Micro-CT and histomorphometric analysis of the contralateral proximal tibia 14 days post injection of mBSA. Bone turnover was measured at a location distant to the site of active inflammation to assess the systemic effects of joint inflammation. (A) Micro-CT. The bone volume fraction (bone volume/tissue volume (BV/TV]), trabecular number (Tb.N), trabecular separation (Tb.Sp), and trabecular thickness (Tb.Th) are shown for bones harvested. Bars show the mean ± SEM. Findings between the 4 groups were compared using the Mann–Whitney-Test with adjustment for 4 parallel tests (α* = 0.0125). NS = not significant (see Figure 1 for other definitions). (B) Histomorphometric quantification. Bone resorption, shown as osteoclast surface/bone surface (Oc.S/BS) and osteoclast number/bone surface (N.Oc/BS), respectively. Bone formation, shown as osteoblast surface/bone surface (Ob.S/BS).

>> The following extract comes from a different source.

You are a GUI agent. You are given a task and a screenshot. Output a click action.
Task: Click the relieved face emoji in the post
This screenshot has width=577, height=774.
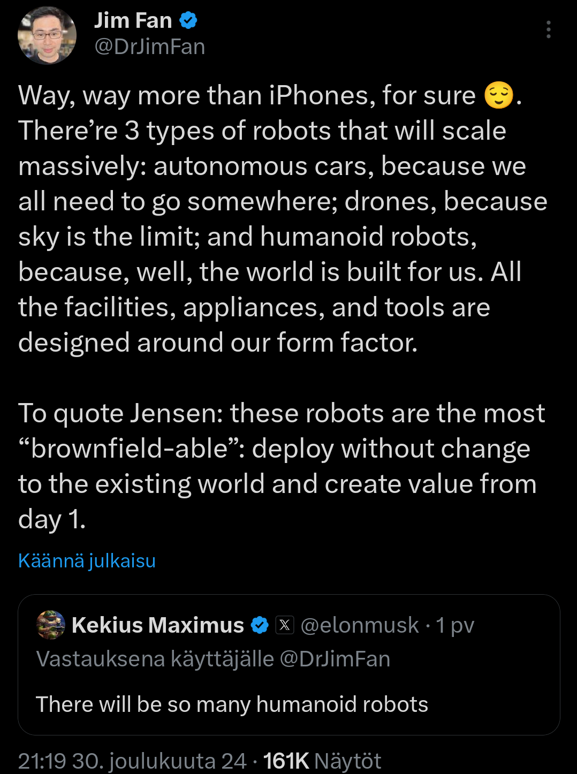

Bars show the mean ± SEM. Findings between the 4 groups were compared by using the Mann–Whitney test with adjustment for 4 parallel tests (α* = 0.0125). NS = not significant (see Figure 1 for other definitions).

Figure 4

Arthritis and cartilage damage in the knee joint on day 28 of prolonged arthritis. Mice received intra-articular injection on day 0 and three repeated intravenous boosts with antigen or PBS on days 7, 14, 21. (A–F) Representative histologic sections of knee joints from wild-type (WT) and transgenic (TG) mice treated with mBSA (AIA) and from non-arthritic wild-type control mice (CTR). Both inflammatory activity and cartilage damage were similar in TG and WT mice. (A–C) Haematoxylin and eosin staining. Arrows show synovitis and soft tissue inflammation. Bars = 100 μm. (D–F) Toluidine blue staining. Arrows show proteoglycan loss of articular cartilage. Bars = 100 μm. (G-H) Histopathology scores (G single, H total) in mBSA treated mice (AIA) on day 28 post intra-articular injection and three flare-up reactions. The knee joints of all mice were assessed as described in Materials and Methods. Bars show the mean ± SEM. Findings in arthritic wild-type and transgenic mice for single scores were compared by Mann–Whitney test. Total scores were compared between the 4 groups with adjustment for 4 parallel tests (α* = 0.0125). NS = not significant.